**Task instructions**
(a) In the article on The Boost, who is credited with editing the film?
(b) Repeat the passage of the article on The Boost starting at "The Boost is" and ending at "and Amanda Blake.".

**Text block**
- Theatrical release poster
- Directed by: Harold Becker
- Written by: Ben Stein Darryl Ponicsan
- Based on: Ludes: A Ballad of the Drug and the Dream by Ben Stein
- Produced by: Daniel H. Blatt
- Starring: James Woods Sean Young John Kapelos Steven Hill Kelle Kerr
- Cinematography: Howard Atherton
- Edited by: Maury Winetrobe
- Music by: Stanley Myers
- Distributed by: Hemdale Film Corporation
- Release dates: December 23, 1988 (limited); January 4, 1989 (wide);
- Running time: 95 minutes
- Country: United States
- Language: English
- Box office: $784,990

= The Boost =

1988 drama film by Harold Becker

The Boost is a 1988 American drama film directed by Harold Becker and based on the book Ludes: A Ballad of the Drug and the Dream by Ben Stein. It stars James Woods, Sean Young, John Kapelos, Kelle Kerr, Steven Hill and Amanda Blake.

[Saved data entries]

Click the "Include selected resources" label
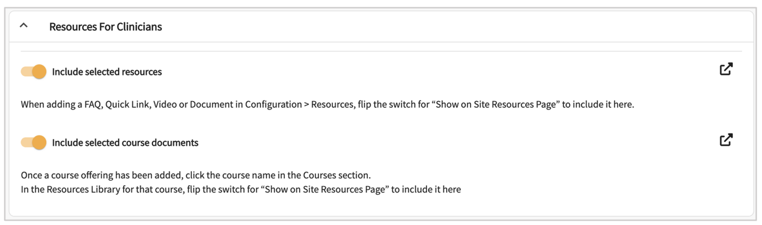This screenshot has width=762, height=225. pyautogui.click(x=107, y=72)
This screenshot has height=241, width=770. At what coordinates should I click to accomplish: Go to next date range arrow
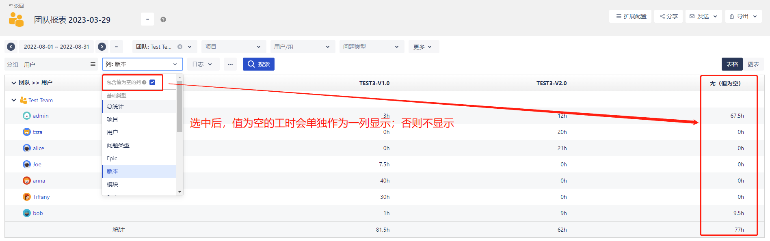tap(102, 47)

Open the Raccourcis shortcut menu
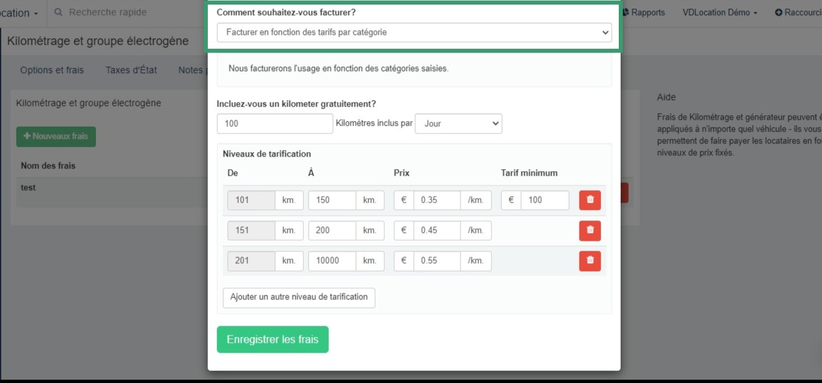pyautogui.click(x=798, y=13)
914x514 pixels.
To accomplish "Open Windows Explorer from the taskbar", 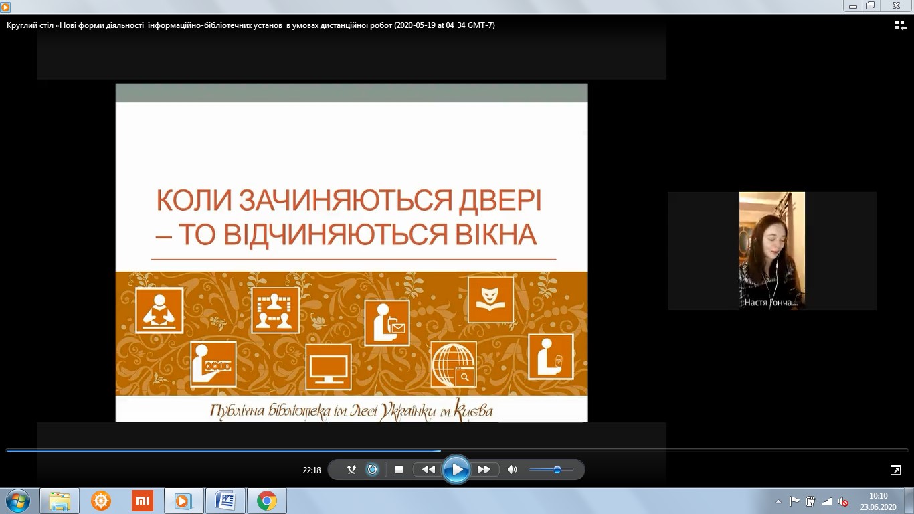I will coord(60,501).
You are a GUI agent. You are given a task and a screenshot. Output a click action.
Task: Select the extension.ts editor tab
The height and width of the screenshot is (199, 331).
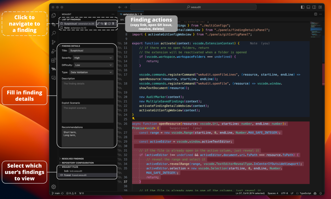[130, 14]
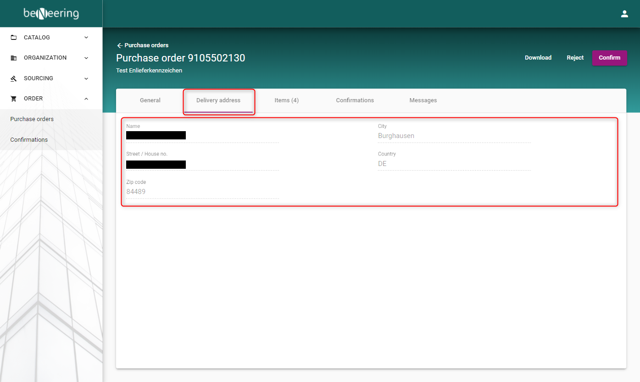Switch to the Confirmations tab
This screenshot has width=640, height=382.
pos(355,100)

**Outputs by task**
(a) Maury Winetrobe

(b)
The Boost is a 1988 American drama film directed by Harold Becker and based on the book Ludes: A Ballad of the Drug and the Dream by Ben Stein. It stars James Woods, Sean Young, John Kapelos, Kelle Kerr, Steven Hill and Amanda Blake.